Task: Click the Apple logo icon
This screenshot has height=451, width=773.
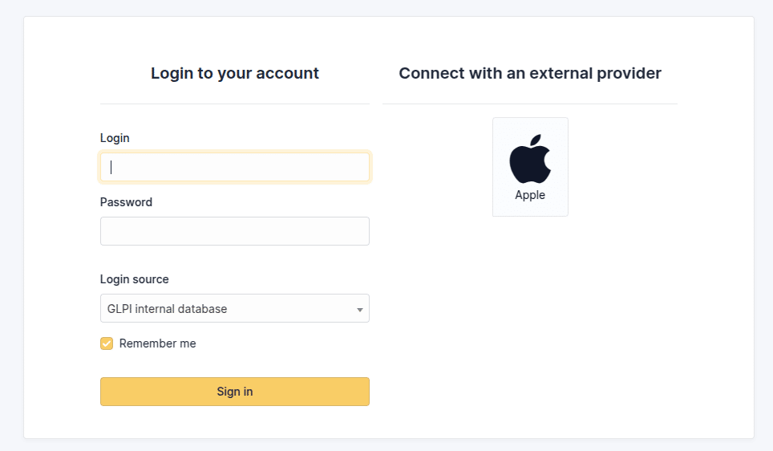Action: point(530,159)
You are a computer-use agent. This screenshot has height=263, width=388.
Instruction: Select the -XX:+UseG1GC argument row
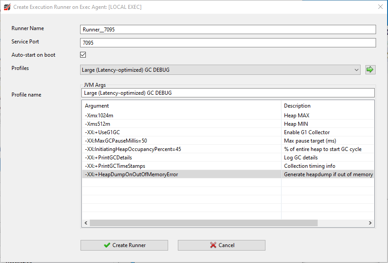point(181,132)
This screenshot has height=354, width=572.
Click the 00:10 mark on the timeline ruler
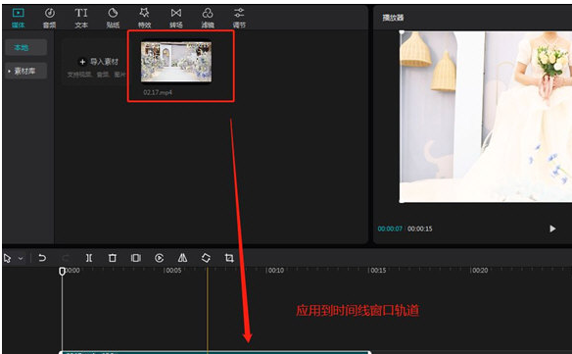(275, 271)
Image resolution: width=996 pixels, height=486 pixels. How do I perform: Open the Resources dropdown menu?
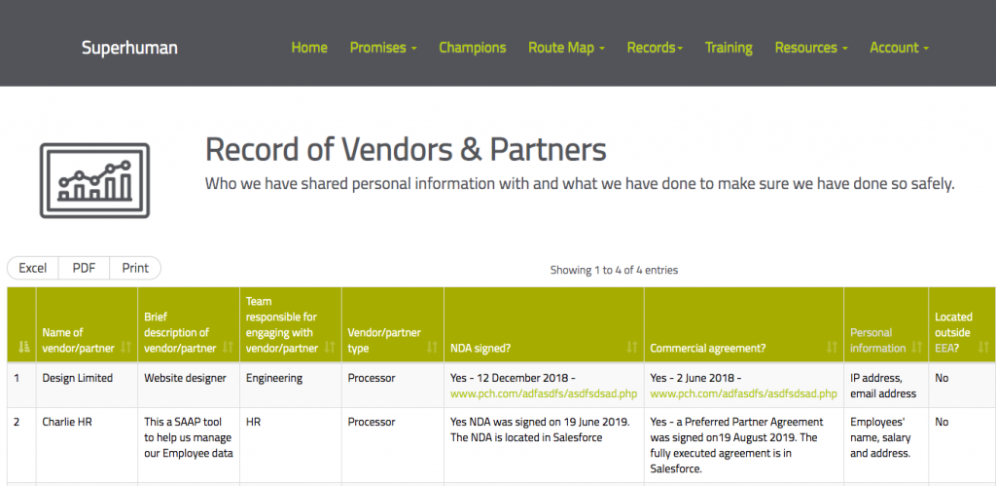pyautogui.click(x=811, y=48)
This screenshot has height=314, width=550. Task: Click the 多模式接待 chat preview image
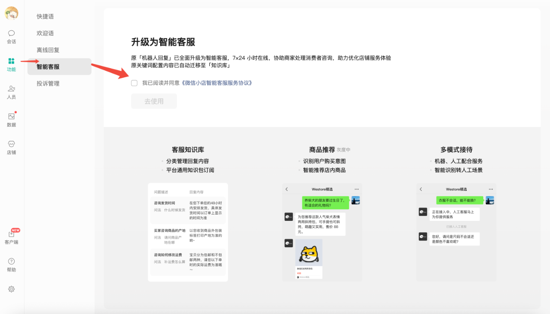[x=456, y=232]
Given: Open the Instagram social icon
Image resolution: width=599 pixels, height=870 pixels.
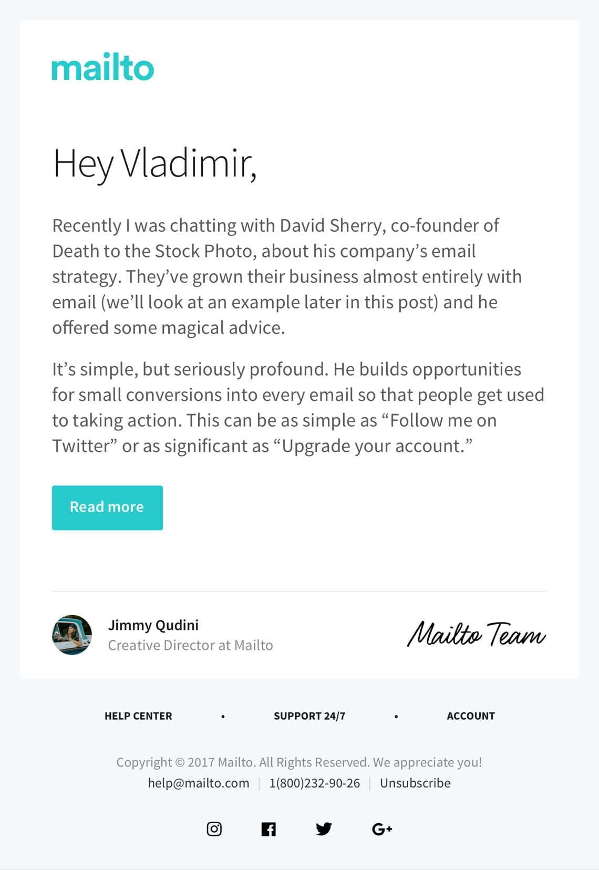Looking at the screenshot, I should 214,829.
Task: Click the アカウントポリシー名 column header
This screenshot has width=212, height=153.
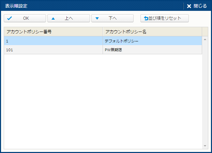Action: pos(152,32)
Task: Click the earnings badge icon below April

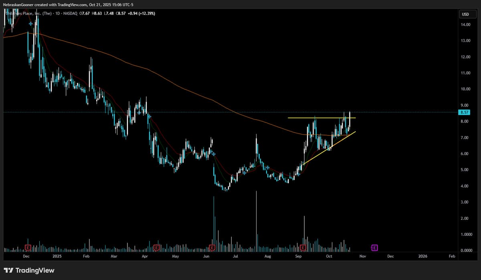Action: tap(156, 248)
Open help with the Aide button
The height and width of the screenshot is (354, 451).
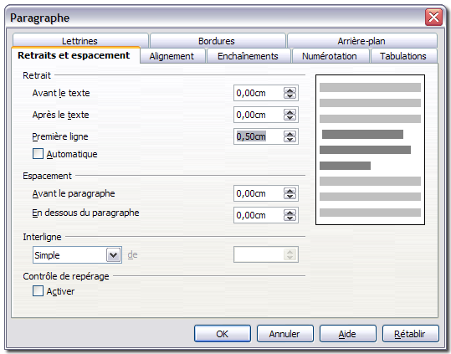tap(347, 334)
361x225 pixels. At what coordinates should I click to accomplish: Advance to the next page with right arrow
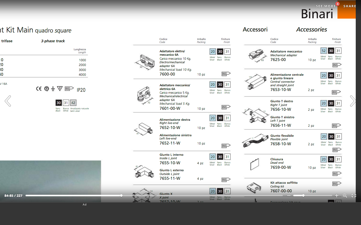[352, 101]
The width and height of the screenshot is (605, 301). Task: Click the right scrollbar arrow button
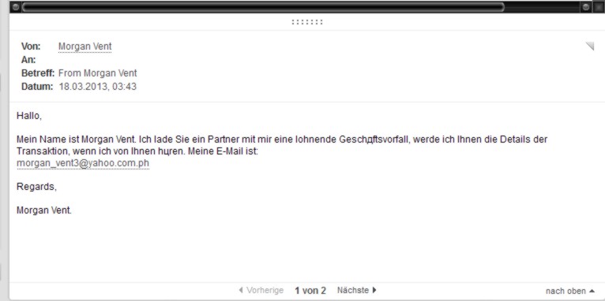[586, 7]
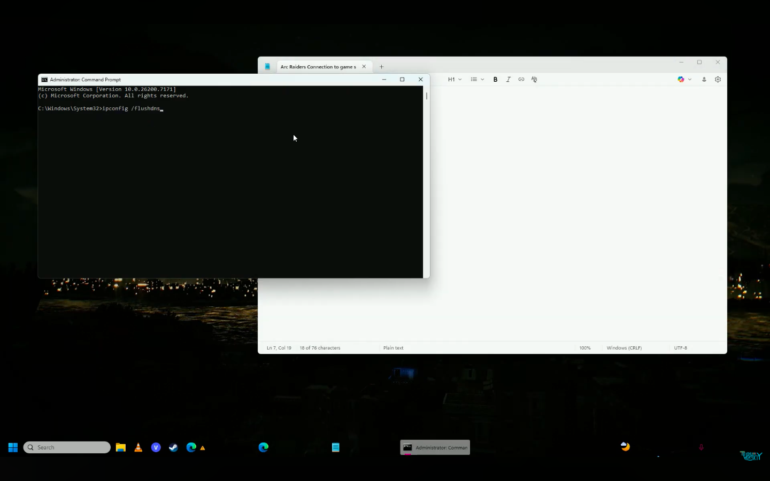
Task: Switch to Administrator Command Prompt taskbar button
Action: 435,447
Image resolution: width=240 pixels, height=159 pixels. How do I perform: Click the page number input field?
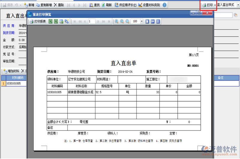(x=95, y=22)
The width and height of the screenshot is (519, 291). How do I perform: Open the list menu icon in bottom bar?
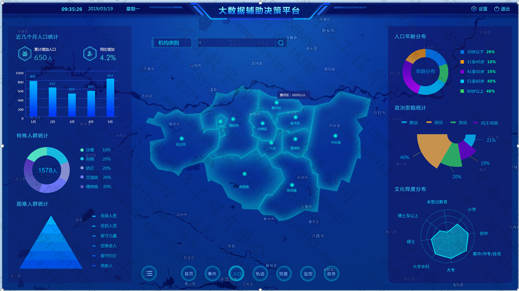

= = = = = = =

# Activity:
Pictures stay out, but every record above is to be returned exactly.

# Exercise result:
Task: Click the Apple logo icon
This screenshot has height=451, width=773.
Action: point(530,159)
You are a computer-use agent. This screenshot has height=263, width=388.
Instruction: Select the -XX:+UseG1GC argument row
point(181,132)
This screenshot has height=354, width=572.
Click the 00:10 mark on the timeline ruler
(275, 271)
Image resolution: width=996 pixels, height=486 pixels. How do I perform: Open the Resources dropdown menu?
pyautogui.click(x=811, y=48)
This screenshot has height=314, width=550. Task: Click the 多模式接待 chat preview image
[x=456, y=232]
Given: Open the Instagram social icon
Image resolution: width=599 pixels, height=870 pixels.
Looking at the screenshot, I should 214,829.
Task: Click the アカウントポリシー名 column header
This screenshot has width=212, height=153.
Action: pos(152,32)
Task: Click the earnings badge icon below April

Action: tap(156, 248)
Open help with the Aide button
The height and width of the screenshot is (354, 451).
tap(347, 334)
361x225 pixels. At what coordinates should I click to accomplish: Advance to the next page with right arrow
[352, 101]
The width and height of the screenshot is (605, 301). Task: Click the right scrollbar arrow button
[586, 7]
Task: Switch to Administrator Command Prompt taskbar button
Action: 435,447
Image resolution: width=240 pixels, height=159 pixels. How do I perform: Click the page number input field?
(x=95, y=22)
The width and height of the screenshot is (519, 291). How do I perform: Open the list menu icon in bottom bar?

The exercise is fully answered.